[Supplied passage]
# i7 980X + EVGA Classified + MSI GTX 480 under LN2



## thebanik (Jun 15, 2010)

Looks like this would be my first post in here, 

So another day, another grinding session, another session of torture on the 980X which resulted in almost all major Indian scores being toppled(not much since only a few play with LN2 here, and previously as well those scores were mine except for super pi)

Thanks to Mr. Saini from SMC who didnt provide any testing hardware this time, , but have been a constant support all along. And Mr. Crane from CoolerMaster for providing the PSU and the awesome bench table.

The stars of the session :
Processor : *i7 980X* - Batch 3005F584
Motherboard : *EVGA Classified E760*
Ram : *GSKill Trident* PC12800 CL6-7-6-18
Video Card : *MSI GTX480*
PSU : *CM Silent Pro 1000W*
Cabinet : *CM Bench Lab*

My laziness prohibits me from taking pics, (afterall a lazy man can do only so much hard work, ) but since most of the hardware remains same as our last bench session, you can take a look at the pics of the hardware on this thread, *www.erodov.com/forums/980x-gigabyte-x58-ud9-classified-e760-msi-480-gtx-sli-dragon-f1-ee/33197.html where we tested GTX 480 SLI. Again was a bit underprepared as far as my OS and my optimisations go. But would be back at torturing the 980X with full force within a few weeks. Though it has a bad Cold Bug @ -93C which prohibits me from pushing it further though luckily the Cold Boot Bug is also the same so the session was not marred with black screens for long.

First off 2d benchmarking results :
*
Superpi 1m @ 6032Mhz - 6.859s* - Feels damn good to have finally broken a barrier which has been a constant goal for a long time though the world might have moved over to under 6 now, 
*img819.imageshack.us/img819/9684/superpii.jpg
*Pifast @ 5885Mhz - 14.56s*
*img9.imageshack.us/img9/3069/pifast1.jpg
*Superpi 32m @ 5885Mhz - 6m 37.473s*
*img294.imageshack.us/img294/1435/superpi321.jpg
Now some 3d Scores, though my dewar was almost empty so did them as fast as I could have without again any optimisations. :
*
3dMark 06 - 35900* - better than the 2x 480GTX results we got a couple of weeks ago, 
*img267.imageshack.us/img267/8622/3dmark06h.jpg
*
3dMark 05 - 47758* - again better than the 2x 480GTX result we got a couple of weeks ago
*img46.imageshack.us/img46/1291/3dmark051.jpg
*
3dMark 03 - 107919*
*img27.imageshack.us/img27/6122/3dmark03z.jpg

Some frosty pics from a previous session....

*img269.imageshack.us/img269/8396/ln2smoke.jpg

*img69.imageshack.us/img69/8536/frostbite1.jpg

*img4.imageshack.us/img4/4808/shatterpouringln22.jpg


----------



## asingh (Jun 28, 2010)

How come there were no benchmarks for the Vantage suite..?


----------



## thebanik (Jul 5, 2010)

asigh said:


> How come there were no benchmarks for the Vantage suite..?



After starting the benching session I realised that somehow Vantage install file was not on the SSDs I had connected. Didnt bother to connect my normal HDDs to get the Vantage file because Vantage likes better GPU clocks than CPU clocks anyways(and I had already benched GTX480's earlier)


----------

[Dataset excerpts]
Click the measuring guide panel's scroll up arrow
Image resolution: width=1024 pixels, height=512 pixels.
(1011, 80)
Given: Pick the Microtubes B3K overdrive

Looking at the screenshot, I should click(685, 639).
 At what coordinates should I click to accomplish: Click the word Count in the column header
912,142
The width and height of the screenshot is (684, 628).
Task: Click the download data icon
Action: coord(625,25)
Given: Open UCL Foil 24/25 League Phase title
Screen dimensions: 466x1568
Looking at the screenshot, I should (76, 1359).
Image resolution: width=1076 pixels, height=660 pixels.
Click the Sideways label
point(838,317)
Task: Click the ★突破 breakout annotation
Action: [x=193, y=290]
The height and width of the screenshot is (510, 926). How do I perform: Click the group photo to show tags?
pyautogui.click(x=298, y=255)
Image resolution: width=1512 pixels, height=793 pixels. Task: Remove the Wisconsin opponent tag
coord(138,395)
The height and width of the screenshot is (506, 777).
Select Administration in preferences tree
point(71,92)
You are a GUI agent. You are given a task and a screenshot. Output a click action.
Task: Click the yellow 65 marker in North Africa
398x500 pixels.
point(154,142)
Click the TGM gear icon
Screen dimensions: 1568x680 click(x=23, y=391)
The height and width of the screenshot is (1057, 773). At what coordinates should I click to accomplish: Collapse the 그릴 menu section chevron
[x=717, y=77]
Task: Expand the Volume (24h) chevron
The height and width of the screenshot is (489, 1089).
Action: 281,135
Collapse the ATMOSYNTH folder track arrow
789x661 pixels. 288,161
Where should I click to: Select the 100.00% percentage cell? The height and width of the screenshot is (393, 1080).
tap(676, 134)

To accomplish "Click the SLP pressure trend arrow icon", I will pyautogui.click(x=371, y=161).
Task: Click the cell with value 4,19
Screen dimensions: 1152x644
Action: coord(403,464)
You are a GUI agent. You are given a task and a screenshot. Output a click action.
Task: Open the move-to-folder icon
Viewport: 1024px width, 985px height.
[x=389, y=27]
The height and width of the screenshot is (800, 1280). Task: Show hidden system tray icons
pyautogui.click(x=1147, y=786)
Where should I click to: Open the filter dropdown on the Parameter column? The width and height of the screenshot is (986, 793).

[Short exercise A]
Repeat the part of the LN2 overclocking thread from "## thebanik (Jul" up to and including "benched GTX480's earlier)", word for word.
[Short exercise B]
Reproduce the records verbatim, from their first line up to and including the line with "tap(676, 134)".

[Right answer A]
## thebanik (Jul 5, 2010)

asigh said:


> How come there were no benchmarks for the Vantage suite..?



After starting the benching session I realised that somehow Vantage install file was not on the SSDs I had connected. Didnt bother to connect my normal HDDs to get the Vantage file because Vantage likes better GPU clocks than CPU clocks anyways(and I had already benched GTX480's earlier)

[Right answer B]
Click the measuring guide panel's scroll up arrow
Image resolution: width=1024 pixels, height=512 pixels.
(1011, 80)
Given: Pick the Microtubes B3K overdrive

Looking at the screenshot, I should click(685, 639).
 At what coordinates should I click to accomplish: Click the word Count in the column header
912,142
The width and height of the screenshot is (684, 628).
Task: Click the download data icon
Action: coord(625,25)
Given: Open UCL Foil 24/25 League Phase title
Screen dimensions: 466x1568
Looking at the screenshot, I should (76, 1359).
Image resolution: width=1076 pixels, height=660 pixels.
Click the Sideways label
point(838,317)
Task: Click the ★突破 breakout annotation
Action: [x=193, y=290]
The height and width of the screenshot is (510, 926). How do I perform: Click the group photo to show tags?
pyautogui.click(x=298, y=255)
Image resolution: width=1512 pixels, height=793 pixels. Task: Remove the Wisconsin opponent tag
coord(138,395)
The height and width of the screenshot is (506, 777).
Select Administration in preferences tree
point(71,92)
You are a GUI agent. You are given a task and a screenshot. Output a click action.
Task: Click the yellow 65 marker in North Africa
398x500 pixels.
point(154,142)
Click the TGM gear icon
Screen dimensions: 1568x680 click(x=23, y=391)
The height and width of the screenshot is (1057, 773). At what coordinates should I click to accomplish: Collapse the 그릴 menu section chevron
[x=717, y=77]
Task: Expand the Volume (24h) chevron
The height and width of the screenshot is (489, 1089).
Action: 281,135
Collapse the ATMOSYNTH folder track arrow
789x661 pixels. 288,161
Where should I click to: Select the 100.00% percentage cell? The height and width of the screenshot is (393, 1080).
tap(676, 134)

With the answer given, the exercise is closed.